- The paper extends standard models by incorporating a multipole-Padé approximant framework that accounts for both momentum and frequency dependent plasmonic behavior.
- It employs first-principles RPA within DFT and Kohn-Sham states to accurately capture intra- and inter-band contributions, highlighting dominant intra-band effects in metals like sodium.
- Validation with EELS data demonstrates strong alignment between computed loss functions and experimental observations, underscoring potential advances in photonic applications.
Introduction
The study of bulk plasmons in elemental metals presents a comprehensive assessment of plasmons as collective oscillations of free electron density in metallic systems. Utilizing first-principles calculations within the random-phase approximation (RPA), this research examines the spectral properties, momentum dispersion, and broadening of plasmons across 25 elemental metals. This analysis is crucial in understanding the fundamental electronic excitations that contribute to the distinct optical and electronic properties of elemental metals. The research extends established models, notably the multipole-Padé approximant (MPA) model, to simultaneously account for both momentum and frequency dependencies in dielectric responses.
Theoretical Framework
The dielectric function ε(q,ω), intrinsic to the electromagnetic interaction within a material, is critical for evaluating the collective excitation modes. In metals, free electrons are typically modeled using the Drude form, extended by Lindhard theory within the RPA to account for momentum dependence. The study leverages density functional theory (DFT) and Kohn-Sham states to compute the RPA dielectric function with expressions for microscopic polarizability, as encapsulated in Eqs. (1) through (3) of the research.
Intra-band vs. Inter-band Contributions
Bulk plasmon energies are characterized by evaluating intra-band and inter-band contributions to the dielectric function. Metals with fewer inter-band contributions, such as alkali metals, display prominent plasmonic features dominated by intra-band transitions.

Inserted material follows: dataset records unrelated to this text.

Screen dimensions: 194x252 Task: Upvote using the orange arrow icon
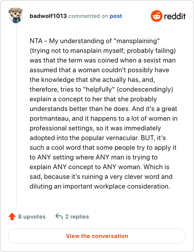point(12,217)
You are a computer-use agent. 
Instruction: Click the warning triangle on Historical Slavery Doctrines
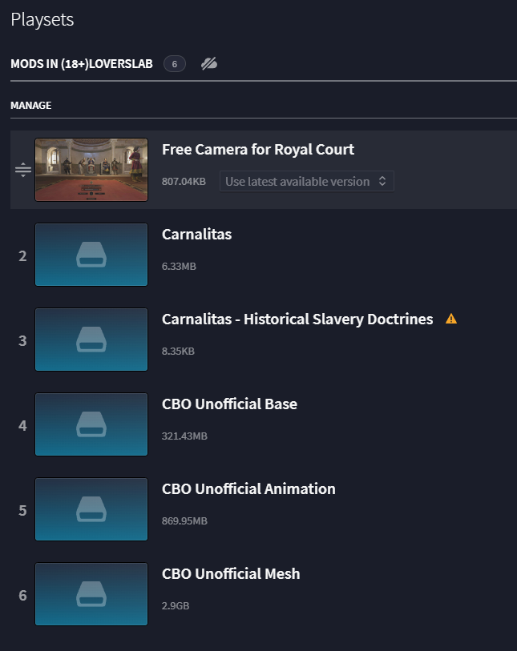(x=451, y=319)
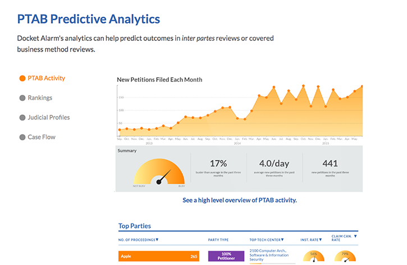Click the May 2015 peak data point
The width and height of the screenshot is (407, 265).
pos(362,86)
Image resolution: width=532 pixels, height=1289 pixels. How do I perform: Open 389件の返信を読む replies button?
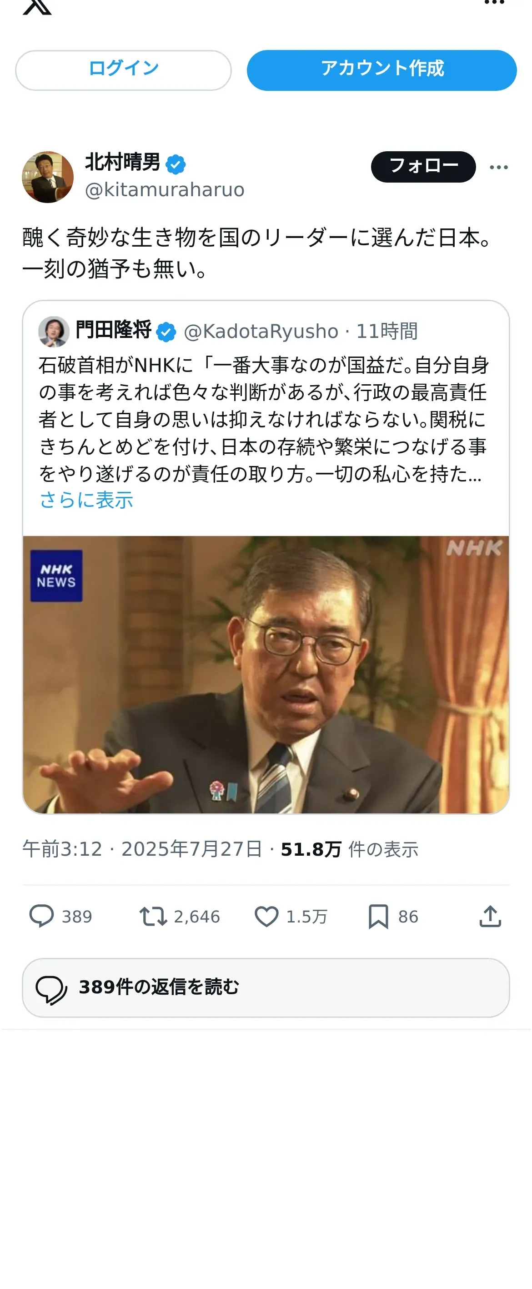click(x=266, y=988)
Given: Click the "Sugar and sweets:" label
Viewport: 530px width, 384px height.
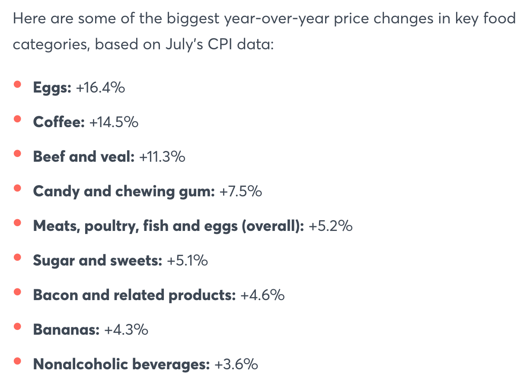Looking at the screenshot, I should pyautogui.click(x=97, y=261).
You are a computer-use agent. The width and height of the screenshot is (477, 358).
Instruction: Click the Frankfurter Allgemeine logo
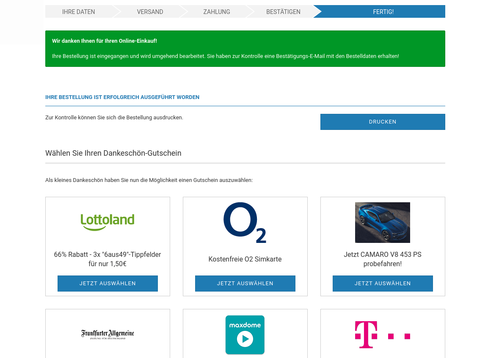[x=108, y=334]
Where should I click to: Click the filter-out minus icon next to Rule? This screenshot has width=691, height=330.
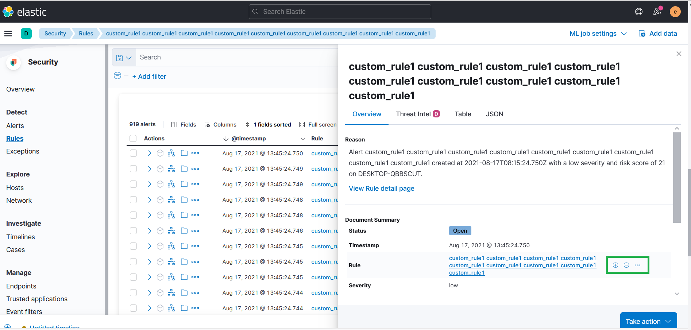click(627, 265)
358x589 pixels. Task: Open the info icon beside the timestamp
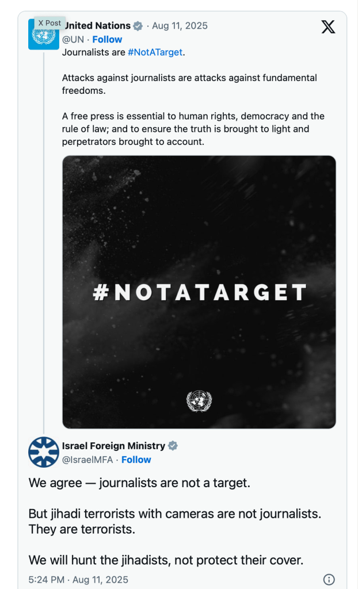[329, 579]
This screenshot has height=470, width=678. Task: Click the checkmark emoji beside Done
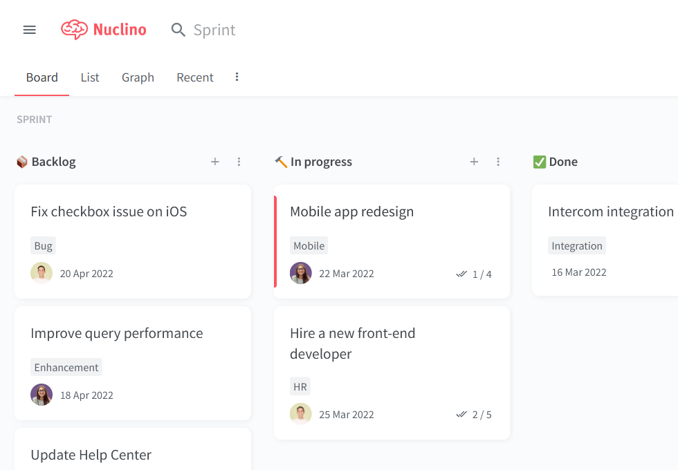point(539,161)
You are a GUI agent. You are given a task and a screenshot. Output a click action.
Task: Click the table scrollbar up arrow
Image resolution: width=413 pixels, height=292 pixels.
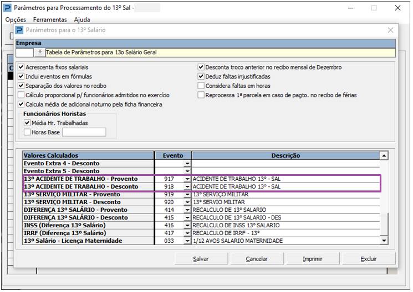pyautogui.click(x=384, y=156)
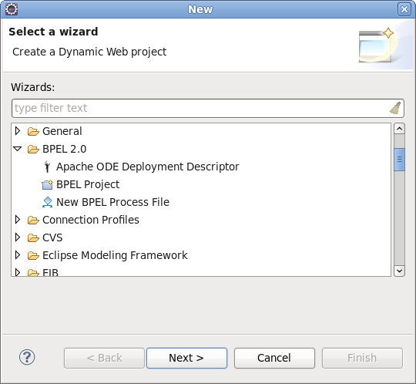Collapse the BPEL 2.0 category
Viewport: 416px width, 384px height.
18,149

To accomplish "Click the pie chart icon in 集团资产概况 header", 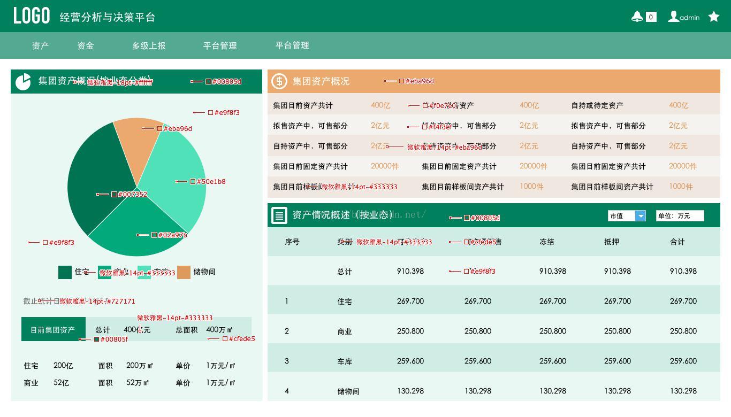I will tap(22, 82).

For instance, in sodium (Na), intra-band contributions account for 94% of the total plasmon energy, whereas metals like tungsten (W) exhibit significant inter-band excitation contributions, dispersing spectral weight across numerous poles.
Figure 1: Spectral contributions of the intra-band, inter-band, and plasma frequencies as a function of energy.

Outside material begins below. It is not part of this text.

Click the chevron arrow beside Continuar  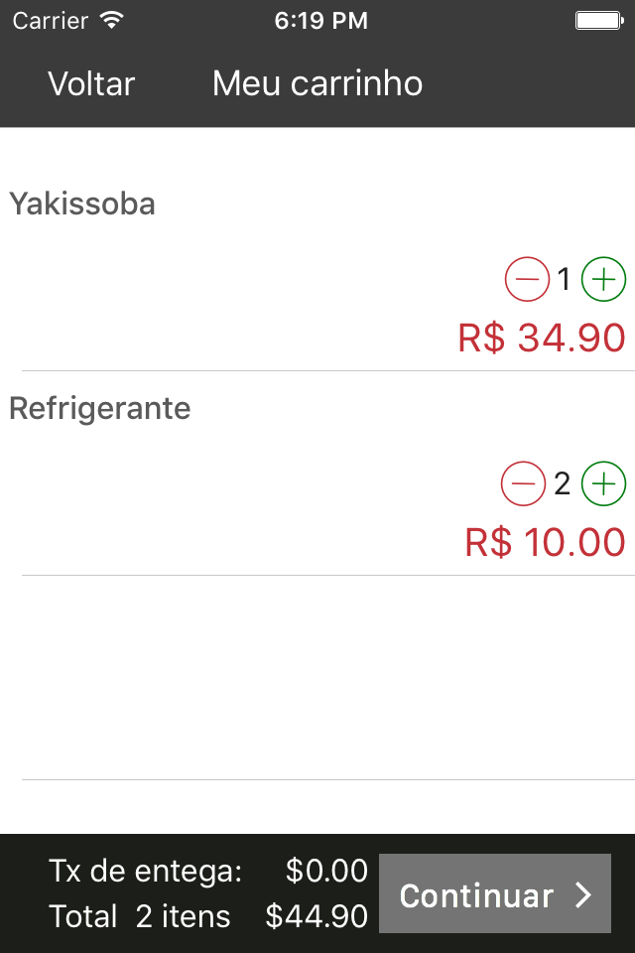(583, 894)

Spectra in the Optical Limit
In comparing computational results with experimental data through electron energy loss spectroscopy (EELS), the research shows strong agreement, particularly in the optical limit. For metals like vanadium (V), copper (Cu), and zinc (Zn), calculated loss functions closely align with empirical observations, validating the methodologies used.
Figure 2: Comparison of the computed RPA loss function in the optical limit with experimental EELS data.
Deviation from Free-Electron Gas and PPA
The research challenges the adequacy of the free-electron gas model and the single plasmon-pole approximation (PPA) in complex metals. The work identifies significant deviations attributed to the presence of multiple poles and overlapping spectral features that a simple PPA fails to capture. The effective number of electrons, Zeff, calculated from the MPA models, suggests that this discrepancy is due to the complex nature of metal's electronic structures.
Figure 3: Real and imaginary parts of the inverse dielectric function of V, showing the MPA model contributions.
Spectral Band Structures
Detailed spectral band structures for elemental metals reveal rich excitation landscapes influenced by anisotropies in electronic band structures. These structures exhibit non-parabolic dispersions, indicating complex interactions beyond simple models. Discontinuities and band crossings are signatures of the layered complexity in these systems.
Figure 4: Spectral band structures of cubic elemental metals in high-symmetry lines.
Spectral Properties Within MPA(q)
MPA(q) allows for precision in modeling complex plasmonic band structures by accommodating detailed momentum and frequency dependencies. This framework is invaluable in predicting plasmonic behavior within technological applications, potentially reducing computational costs for more complex GW/BSE calculations without significant loss of detail.
Figure 5: Spectral band structure of Ca reconstructed with MPA(q) showing distinct plasmonic peaks.
Conclusions
The comprehensive study of bulk plasmons across elemental metals underscores the nuanced interplay of electronic structural components within plasmonic behavior. By extending standard models to embrace broader parameter space, the research significantly enhances the predictive power available in plasmonics—enabling deeper insights into metallic behavior that are invaluable in the pursuit of efficient photonic applications. The novel MPA(q) framework stands as a robust tool for future explorations in computational material sciences, especially in scenarios demanding simultaneous momentum and frequency dependent analysis.